Correlation between the length of the STN, as defined by MER at the DBS lead location, and the length of the STN as defined by the 7T images. The data indicates excellent agreement between the 3D 7T imaging-based anatomical model of STN and the corresponding MER mapping. The shadow represents the 95% confidence interval around the regression line.

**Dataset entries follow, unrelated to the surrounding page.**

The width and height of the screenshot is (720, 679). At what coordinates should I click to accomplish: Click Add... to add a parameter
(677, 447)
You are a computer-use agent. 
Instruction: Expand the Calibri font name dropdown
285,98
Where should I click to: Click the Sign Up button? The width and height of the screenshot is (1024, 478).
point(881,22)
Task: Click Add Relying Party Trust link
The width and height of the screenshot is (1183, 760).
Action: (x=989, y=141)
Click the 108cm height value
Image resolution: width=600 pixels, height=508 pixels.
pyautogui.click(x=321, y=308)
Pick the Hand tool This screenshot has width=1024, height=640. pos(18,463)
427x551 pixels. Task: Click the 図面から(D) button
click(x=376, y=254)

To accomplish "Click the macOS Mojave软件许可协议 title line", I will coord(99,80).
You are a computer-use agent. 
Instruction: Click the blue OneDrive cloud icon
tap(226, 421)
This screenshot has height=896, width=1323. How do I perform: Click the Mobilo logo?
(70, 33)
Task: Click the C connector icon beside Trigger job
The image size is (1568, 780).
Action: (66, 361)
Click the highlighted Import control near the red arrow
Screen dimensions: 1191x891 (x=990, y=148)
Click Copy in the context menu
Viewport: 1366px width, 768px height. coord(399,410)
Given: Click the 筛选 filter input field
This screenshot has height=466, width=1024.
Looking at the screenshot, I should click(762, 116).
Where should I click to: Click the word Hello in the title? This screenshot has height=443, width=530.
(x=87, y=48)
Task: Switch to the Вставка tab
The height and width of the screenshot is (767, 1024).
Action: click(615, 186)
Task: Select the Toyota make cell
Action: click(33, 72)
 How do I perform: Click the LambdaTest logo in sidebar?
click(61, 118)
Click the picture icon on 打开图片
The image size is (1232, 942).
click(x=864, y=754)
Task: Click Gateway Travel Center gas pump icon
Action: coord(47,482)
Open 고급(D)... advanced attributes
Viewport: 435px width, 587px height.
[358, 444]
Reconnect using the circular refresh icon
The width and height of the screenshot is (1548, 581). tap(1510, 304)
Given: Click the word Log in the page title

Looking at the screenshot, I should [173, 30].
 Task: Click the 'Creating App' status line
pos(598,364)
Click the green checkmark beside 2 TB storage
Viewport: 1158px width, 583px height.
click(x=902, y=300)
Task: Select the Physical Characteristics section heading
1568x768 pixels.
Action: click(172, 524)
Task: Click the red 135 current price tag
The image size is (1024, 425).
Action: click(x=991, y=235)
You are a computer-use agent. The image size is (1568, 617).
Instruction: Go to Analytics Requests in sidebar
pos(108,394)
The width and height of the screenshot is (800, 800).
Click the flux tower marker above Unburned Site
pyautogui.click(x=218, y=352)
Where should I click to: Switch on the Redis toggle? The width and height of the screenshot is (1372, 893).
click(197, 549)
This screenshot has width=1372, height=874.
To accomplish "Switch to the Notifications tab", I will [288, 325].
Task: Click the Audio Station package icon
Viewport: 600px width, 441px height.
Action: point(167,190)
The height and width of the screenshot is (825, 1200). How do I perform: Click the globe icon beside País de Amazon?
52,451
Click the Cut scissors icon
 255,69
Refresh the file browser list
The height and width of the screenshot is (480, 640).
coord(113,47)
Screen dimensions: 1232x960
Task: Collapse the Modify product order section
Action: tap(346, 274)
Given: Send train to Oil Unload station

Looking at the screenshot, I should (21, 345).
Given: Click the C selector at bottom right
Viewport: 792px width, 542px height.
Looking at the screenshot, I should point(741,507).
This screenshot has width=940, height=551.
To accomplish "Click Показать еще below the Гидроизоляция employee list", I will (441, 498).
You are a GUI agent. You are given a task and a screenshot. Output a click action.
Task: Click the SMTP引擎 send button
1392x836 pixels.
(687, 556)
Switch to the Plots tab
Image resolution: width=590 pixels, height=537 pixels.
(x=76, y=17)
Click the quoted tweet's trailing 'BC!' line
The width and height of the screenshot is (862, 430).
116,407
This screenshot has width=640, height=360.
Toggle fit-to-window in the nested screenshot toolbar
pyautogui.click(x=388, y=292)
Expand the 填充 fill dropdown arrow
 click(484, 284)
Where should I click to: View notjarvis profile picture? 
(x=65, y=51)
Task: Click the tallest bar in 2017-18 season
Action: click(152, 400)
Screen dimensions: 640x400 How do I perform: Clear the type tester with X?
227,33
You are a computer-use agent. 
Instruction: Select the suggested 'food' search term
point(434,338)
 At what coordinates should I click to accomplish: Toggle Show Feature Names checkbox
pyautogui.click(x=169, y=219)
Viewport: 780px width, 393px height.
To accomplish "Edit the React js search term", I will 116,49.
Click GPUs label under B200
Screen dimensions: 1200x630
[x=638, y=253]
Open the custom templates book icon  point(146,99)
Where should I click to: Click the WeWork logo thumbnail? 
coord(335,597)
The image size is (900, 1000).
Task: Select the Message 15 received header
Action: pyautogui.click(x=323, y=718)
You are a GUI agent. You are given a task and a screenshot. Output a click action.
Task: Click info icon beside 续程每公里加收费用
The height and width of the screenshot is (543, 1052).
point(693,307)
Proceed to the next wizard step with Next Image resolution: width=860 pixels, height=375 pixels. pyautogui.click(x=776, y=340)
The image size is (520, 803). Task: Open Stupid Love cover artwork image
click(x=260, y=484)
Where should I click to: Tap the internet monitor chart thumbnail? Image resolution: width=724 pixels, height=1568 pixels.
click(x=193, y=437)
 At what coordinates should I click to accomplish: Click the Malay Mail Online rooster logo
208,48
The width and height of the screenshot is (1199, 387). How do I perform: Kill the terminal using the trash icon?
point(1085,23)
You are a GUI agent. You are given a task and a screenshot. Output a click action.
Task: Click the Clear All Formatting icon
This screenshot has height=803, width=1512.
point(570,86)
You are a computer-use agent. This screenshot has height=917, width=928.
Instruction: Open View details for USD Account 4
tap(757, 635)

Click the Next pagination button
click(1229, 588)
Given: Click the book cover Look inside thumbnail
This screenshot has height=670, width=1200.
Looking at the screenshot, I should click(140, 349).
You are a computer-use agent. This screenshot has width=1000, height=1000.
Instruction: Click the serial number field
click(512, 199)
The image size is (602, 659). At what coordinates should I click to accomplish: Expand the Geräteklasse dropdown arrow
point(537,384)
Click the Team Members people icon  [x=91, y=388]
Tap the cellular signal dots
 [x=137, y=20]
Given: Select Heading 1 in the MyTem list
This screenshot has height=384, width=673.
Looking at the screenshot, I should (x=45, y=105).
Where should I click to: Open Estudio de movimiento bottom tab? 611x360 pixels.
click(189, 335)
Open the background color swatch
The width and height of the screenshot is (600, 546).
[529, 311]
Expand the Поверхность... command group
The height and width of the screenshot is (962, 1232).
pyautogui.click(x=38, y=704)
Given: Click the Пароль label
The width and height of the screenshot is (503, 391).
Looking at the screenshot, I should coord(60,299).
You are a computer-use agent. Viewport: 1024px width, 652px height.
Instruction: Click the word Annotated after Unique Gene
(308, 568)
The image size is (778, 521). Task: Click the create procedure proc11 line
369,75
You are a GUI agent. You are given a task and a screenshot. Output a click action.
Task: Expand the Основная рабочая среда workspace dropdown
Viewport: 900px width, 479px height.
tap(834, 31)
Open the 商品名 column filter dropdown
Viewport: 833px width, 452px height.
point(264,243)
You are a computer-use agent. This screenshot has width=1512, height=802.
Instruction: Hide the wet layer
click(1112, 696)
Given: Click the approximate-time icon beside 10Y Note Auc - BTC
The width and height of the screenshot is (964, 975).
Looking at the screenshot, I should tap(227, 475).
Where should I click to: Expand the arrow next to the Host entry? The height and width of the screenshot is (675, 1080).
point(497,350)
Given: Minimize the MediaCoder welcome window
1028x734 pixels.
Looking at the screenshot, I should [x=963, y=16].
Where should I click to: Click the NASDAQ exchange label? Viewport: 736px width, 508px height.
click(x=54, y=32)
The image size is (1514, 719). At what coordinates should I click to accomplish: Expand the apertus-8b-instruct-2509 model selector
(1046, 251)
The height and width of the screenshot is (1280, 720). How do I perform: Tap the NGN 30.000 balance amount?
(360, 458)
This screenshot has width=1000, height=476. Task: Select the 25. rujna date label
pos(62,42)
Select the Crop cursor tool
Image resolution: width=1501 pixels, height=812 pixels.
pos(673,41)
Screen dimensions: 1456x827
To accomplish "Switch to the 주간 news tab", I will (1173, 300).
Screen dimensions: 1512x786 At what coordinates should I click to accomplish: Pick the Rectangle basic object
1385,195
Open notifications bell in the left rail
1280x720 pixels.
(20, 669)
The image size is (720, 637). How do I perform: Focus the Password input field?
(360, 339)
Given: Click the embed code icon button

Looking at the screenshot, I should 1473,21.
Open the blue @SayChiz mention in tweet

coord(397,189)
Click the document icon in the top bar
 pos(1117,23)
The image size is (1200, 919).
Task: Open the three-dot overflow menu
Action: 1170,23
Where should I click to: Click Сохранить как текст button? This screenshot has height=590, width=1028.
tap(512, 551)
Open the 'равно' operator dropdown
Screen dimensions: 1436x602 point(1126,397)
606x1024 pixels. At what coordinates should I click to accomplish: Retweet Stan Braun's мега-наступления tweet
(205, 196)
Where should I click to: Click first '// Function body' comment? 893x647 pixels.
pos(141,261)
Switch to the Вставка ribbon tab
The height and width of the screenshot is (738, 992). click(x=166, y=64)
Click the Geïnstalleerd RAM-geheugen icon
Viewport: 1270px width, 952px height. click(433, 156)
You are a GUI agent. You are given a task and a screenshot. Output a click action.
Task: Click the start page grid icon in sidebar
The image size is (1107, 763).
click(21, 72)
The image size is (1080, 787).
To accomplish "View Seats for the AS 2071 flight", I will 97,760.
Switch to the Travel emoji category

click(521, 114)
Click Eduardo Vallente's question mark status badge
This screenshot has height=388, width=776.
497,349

https://doi.org/10.1371/journal.pone.0201469.g009

VTA analysis

All patients have demonstrated significant (p < 0.05) Pearson’s correlation coefficient between motor improvement and the VTA of the STN for each setting tested during monopolar review (0.61 ± 0.16 (average ± SD); range 0.38–0.86). Fig 10 depicts the computed VTA for three different stimulation settings relative to a representative case of patient-specific STN. For each stimulation setting, the clinical report, as written in the monopolar review, is presented. The patient experienced clinical benefit when the VTA covered a substantial portion of the posterior section of the STN that incorporates the motor territory as was shown by Plantinga et. al. [11]. However, when the VTA also incorporated a significant volume outside the STN, the patient experienced adverse effects. Fig 11 shows the correlation between the VTA overlap with the STN of a given patient and the patient’s improvement score (see methods section for details). The correlation in this case was r = 0.81 (p < 0.01).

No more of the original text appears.